Mustafa Maluka (born 1976, Cape Town, South Africa) is an artist known for his portraits.

==Biography==
Maluka grew up in Cape Town, South Africa, but came of age in Amsterdam, the Netherlands where he studied at De Ateliers postgraduate art institute and the Amsterdam School for Cultural analysis at the University of Amsterdam. He also took up residence in Berlin, Helsinki and New York. He is currently 47 years old (2024)

Maluka's work has appeared in several international exhibitions such as the 27th São Paulo Bienal in Brazil,"World Histories" at Des Moines Art Centre, Iowa and "Flow" at the Studio Museum in Harlem. He has been included in group exhibitions at the Studio Museum in Harlem (2008), the Snug Harbor Cultural Center (2010), Des Moines Art Center (2008), the Stedelijk Museum Zwolle (2006) and the Contemporary Museum of Honolulu (2006).
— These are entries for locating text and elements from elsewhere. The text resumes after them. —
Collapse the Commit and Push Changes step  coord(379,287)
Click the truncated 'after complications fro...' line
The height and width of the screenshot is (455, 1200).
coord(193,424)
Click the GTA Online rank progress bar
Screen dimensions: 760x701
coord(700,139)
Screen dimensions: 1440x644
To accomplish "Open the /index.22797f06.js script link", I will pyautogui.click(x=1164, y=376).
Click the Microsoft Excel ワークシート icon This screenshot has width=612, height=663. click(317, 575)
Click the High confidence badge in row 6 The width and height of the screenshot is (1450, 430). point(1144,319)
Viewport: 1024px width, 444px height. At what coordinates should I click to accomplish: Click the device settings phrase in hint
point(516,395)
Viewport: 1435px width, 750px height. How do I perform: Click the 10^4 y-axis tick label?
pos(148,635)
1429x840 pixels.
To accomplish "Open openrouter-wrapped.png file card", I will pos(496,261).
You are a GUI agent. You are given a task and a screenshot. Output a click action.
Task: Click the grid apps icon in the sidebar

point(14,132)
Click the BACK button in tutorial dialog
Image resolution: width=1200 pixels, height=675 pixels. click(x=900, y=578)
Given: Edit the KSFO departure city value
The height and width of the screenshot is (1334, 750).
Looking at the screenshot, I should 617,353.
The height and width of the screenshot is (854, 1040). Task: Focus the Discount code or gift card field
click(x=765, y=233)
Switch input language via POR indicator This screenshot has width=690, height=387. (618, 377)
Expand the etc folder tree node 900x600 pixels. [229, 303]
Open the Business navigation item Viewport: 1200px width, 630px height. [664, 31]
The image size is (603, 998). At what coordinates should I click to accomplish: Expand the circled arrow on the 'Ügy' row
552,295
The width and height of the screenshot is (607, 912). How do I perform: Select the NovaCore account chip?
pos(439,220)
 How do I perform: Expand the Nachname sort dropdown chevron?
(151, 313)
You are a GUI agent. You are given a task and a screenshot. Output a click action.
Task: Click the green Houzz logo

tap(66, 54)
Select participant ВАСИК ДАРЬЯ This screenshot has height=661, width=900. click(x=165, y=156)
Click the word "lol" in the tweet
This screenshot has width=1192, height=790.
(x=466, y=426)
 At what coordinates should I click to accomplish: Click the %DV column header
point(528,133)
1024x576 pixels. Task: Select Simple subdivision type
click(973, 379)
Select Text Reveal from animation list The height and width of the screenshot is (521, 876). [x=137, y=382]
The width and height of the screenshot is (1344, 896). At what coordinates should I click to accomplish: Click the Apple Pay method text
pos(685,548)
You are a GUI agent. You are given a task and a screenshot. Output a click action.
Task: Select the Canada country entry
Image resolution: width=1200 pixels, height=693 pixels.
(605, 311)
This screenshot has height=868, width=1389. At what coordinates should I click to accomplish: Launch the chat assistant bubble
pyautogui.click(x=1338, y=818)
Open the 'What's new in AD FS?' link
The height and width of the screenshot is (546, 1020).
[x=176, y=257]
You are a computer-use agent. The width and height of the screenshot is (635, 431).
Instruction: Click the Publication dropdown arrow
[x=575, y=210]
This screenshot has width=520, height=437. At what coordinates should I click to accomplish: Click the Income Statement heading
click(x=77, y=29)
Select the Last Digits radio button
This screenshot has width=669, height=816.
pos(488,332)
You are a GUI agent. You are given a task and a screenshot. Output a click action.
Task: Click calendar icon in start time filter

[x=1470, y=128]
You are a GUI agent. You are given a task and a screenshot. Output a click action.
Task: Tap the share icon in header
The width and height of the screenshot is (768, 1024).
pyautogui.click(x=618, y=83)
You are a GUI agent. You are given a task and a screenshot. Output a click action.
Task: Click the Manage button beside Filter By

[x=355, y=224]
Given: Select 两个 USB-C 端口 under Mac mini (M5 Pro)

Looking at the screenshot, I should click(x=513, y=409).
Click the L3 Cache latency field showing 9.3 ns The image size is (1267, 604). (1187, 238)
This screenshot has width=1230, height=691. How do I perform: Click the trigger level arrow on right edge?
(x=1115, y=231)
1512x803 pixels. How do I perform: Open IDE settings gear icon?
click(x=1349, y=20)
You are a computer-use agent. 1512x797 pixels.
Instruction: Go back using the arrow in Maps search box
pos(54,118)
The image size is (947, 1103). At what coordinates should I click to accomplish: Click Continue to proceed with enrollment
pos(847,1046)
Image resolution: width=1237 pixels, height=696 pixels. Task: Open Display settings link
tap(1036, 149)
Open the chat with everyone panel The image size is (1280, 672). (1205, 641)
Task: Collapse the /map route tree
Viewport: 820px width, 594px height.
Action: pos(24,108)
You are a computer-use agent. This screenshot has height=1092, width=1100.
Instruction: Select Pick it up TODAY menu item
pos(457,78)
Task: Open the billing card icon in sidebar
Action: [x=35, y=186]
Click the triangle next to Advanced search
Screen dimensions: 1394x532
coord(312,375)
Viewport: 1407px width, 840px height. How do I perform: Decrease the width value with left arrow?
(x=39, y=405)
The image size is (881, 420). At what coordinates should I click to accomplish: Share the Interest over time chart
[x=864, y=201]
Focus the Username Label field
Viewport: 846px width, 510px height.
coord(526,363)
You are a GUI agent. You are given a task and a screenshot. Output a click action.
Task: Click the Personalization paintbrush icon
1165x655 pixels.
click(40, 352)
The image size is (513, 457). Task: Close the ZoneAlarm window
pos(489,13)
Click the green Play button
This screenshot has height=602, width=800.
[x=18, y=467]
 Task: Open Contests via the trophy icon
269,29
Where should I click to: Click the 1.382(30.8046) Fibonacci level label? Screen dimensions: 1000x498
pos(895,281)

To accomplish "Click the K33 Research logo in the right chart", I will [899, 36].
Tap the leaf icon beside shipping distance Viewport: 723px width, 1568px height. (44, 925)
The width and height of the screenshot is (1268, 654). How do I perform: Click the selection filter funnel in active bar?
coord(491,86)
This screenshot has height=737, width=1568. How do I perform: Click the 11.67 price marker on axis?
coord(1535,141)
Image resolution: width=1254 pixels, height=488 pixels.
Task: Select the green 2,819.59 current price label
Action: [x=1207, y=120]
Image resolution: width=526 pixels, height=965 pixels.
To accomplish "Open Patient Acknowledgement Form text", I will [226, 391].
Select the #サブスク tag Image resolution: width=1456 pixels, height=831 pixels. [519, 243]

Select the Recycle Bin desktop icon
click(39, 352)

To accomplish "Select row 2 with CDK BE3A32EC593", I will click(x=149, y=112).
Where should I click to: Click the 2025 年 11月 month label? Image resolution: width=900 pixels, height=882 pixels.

Maluka participated to the group exhibition You Love Me, You Love Me Not at Municipal Gallery in Porto, Portugal (2015) showcasing part of the Sindika Dokolo collection and also in Us Is Them by the Pizzuti Collection, Columbus, USA (2015). In 2009, he made the cover of the first book on African contemporary art, writing by Sue Williamson, a key figure on the South African art scene since the early 1980s.

==Work==
His portraits of pop-culture icons as well as imaginary people are painted an unusual color palette that alludes to ambiguous or "indeterminate race" or ethnicity. These are rendered within the context of colorful, patterned geometric backgrounds.

==Reception==
Maluka's work has received critical attention and has been reviewed in Art in America magazine, ArtThrob, OneSmallSeed (a South African quarterly art magazine), ArtAfrica magazine, the Mail & Guardian (South Africa) among other publications.

==Collections==
He is part of the collections of Kamel Lazaar Foundation and Sindika Dokolo Foundation. His work is held in the permanent collections of the North Carolina Museum of Art and the Studio Museum in Harlem.

==Book covers==
Maluka's work has appeared on the covers of various books. Most recently his painting entitled "I can't believe you think that of me" appeared on the cover of the Harper Collins book South African Art Now and one of his photographs on the cover of the social science book "The new media nation: indigenous peoples and global communication". A still from a 2001 interactive piece was used as the cover for the book "Africa and its significant others: forty years of intercultural entanglement". The novel by Doreen Baingana called "Tropical Fish: Stories Out of Entebbe" was also adorned with 3 covers featuring different works by the artist.